Within the entries below, find the portion that opens with the line containing "The image size is (216, 144)." and closes with the line containing "Screen dimensions: 766x441". Retype that portion exactly and only.

(Stored data)
********

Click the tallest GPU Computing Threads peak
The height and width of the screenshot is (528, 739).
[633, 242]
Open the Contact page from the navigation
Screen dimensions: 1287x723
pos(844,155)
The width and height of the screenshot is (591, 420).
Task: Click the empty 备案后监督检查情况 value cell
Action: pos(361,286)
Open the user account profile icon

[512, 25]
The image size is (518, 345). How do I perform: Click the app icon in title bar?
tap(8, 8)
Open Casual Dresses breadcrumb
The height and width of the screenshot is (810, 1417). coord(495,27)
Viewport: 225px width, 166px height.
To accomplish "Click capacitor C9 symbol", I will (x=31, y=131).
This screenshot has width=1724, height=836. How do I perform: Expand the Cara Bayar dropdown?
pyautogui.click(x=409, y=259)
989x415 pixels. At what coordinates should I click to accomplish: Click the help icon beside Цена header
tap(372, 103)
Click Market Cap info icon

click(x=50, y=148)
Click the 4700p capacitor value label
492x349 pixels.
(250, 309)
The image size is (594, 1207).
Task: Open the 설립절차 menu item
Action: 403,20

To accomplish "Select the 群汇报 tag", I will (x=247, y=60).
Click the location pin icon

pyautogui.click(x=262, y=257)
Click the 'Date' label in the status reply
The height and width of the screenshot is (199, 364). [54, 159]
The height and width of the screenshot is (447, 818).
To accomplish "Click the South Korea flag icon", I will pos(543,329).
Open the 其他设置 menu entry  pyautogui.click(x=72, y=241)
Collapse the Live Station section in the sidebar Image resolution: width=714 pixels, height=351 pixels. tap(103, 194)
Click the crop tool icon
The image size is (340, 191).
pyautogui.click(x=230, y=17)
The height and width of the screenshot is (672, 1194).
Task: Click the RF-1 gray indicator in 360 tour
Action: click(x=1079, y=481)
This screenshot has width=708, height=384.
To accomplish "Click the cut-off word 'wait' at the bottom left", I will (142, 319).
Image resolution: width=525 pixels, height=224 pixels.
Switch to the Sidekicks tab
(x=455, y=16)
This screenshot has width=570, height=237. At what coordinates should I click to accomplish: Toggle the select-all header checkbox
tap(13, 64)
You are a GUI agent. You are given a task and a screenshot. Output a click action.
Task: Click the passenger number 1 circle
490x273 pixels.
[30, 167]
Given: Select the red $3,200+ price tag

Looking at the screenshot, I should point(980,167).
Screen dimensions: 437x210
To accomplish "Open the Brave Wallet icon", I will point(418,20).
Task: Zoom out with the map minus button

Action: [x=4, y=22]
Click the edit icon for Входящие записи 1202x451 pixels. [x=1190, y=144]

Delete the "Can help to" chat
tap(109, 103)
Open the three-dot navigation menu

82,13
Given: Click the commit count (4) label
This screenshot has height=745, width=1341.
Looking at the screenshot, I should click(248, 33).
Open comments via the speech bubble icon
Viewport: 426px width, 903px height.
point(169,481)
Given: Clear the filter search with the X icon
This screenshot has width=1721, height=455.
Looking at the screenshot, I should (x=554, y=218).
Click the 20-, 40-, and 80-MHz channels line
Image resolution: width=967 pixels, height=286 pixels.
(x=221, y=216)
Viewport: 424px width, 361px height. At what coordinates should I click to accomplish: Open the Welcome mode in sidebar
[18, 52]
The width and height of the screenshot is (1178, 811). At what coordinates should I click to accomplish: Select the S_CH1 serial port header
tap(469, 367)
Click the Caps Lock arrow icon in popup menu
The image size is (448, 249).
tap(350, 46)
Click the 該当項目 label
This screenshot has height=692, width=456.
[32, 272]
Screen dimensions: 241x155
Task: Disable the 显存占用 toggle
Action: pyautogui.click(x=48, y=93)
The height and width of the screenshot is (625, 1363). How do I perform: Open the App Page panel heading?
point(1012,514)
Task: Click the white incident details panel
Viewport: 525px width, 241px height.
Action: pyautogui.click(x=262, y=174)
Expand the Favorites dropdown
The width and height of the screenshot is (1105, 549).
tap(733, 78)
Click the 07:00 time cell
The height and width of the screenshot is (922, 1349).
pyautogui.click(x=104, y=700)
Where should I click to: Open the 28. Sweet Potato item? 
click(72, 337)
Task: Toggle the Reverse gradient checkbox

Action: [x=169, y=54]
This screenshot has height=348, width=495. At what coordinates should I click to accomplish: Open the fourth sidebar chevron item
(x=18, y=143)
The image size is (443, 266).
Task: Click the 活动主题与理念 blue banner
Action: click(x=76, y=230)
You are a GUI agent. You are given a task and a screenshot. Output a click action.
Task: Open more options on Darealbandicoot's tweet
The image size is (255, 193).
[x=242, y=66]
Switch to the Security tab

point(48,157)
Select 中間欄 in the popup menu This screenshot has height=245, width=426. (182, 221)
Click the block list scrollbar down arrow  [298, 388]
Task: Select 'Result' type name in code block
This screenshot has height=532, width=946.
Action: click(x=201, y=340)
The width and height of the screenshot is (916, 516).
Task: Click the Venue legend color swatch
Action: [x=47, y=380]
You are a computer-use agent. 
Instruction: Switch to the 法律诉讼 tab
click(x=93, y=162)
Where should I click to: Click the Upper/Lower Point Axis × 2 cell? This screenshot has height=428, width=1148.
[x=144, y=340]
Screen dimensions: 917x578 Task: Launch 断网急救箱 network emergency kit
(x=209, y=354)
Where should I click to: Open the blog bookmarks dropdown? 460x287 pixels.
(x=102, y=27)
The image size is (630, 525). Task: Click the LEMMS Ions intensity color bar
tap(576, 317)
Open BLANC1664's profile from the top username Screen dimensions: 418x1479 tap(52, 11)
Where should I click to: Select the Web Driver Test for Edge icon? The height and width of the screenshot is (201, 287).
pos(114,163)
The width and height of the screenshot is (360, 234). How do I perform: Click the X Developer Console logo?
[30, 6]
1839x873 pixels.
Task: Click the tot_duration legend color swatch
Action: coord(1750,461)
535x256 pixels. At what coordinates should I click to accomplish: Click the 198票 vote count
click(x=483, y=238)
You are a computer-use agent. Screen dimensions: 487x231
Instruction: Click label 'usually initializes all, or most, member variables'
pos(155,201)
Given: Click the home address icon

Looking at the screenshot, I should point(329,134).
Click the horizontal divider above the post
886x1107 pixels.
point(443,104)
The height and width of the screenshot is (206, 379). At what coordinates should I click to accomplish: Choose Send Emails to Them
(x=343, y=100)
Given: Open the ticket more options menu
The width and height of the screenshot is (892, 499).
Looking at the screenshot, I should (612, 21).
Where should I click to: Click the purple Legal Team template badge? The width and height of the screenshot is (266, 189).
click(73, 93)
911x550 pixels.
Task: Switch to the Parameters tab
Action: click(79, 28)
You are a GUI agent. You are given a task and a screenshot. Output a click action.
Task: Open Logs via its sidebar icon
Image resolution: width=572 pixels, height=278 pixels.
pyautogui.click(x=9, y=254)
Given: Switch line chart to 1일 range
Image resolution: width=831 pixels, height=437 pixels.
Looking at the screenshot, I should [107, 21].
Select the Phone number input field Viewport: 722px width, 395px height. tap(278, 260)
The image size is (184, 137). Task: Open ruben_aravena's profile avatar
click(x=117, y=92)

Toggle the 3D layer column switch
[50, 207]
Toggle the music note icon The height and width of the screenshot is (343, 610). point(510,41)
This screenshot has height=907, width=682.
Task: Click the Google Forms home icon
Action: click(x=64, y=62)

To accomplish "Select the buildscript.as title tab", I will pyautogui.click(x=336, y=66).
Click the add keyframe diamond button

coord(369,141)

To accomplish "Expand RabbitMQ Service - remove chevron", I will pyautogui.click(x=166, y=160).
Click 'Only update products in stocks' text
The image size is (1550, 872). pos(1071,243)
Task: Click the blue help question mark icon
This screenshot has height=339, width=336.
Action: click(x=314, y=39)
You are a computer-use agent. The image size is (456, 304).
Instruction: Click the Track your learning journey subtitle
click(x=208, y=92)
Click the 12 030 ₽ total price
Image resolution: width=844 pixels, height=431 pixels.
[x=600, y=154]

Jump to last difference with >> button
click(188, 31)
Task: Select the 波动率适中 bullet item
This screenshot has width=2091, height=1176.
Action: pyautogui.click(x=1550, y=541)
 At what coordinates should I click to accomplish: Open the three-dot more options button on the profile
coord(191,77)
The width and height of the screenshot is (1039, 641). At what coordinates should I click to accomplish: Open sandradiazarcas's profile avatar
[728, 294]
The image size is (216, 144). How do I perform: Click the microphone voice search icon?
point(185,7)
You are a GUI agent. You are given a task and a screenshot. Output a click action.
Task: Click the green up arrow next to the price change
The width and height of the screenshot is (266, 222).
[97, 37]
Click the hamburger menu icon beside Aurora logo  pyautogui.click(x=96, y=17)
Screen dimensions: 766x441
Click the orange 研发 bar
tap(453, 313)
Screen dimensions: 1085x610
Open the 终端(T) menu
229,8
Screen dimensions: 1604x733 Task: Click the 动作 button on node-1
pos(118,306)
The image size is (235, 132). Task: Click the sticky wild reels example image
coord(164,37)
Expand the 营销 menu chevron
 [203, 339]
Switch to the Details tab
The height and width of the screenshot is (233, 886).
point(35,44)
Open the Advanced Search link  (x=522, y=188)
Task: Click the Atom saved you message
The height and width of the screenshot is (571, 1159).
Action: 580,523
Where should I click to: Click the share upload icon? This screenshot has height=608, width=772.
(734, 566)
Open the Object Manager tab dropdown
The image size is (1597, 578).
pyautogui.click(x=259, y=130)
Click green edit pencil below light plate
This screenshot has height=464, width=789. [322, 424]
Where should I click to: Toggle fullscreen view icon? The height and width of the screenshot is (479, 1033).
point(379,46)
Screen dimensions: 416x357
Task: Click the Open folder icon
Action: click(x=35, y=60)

********

### EXERCISE RESULT
The image size is (216, 144). How do I perform: Click the microphone voice search icon?
point(185,7)
You are a GUI agent. You are given a task and a screenshot. Output a click action.
Task: Click the green up arrow next to the price change
The width and height of the screenshot is (266, 222).
[97, 37]
Click the hamburger menu icon beside Aurora logo  pyautogui.click(x=96, y=17)
Screen dimensions: 766x441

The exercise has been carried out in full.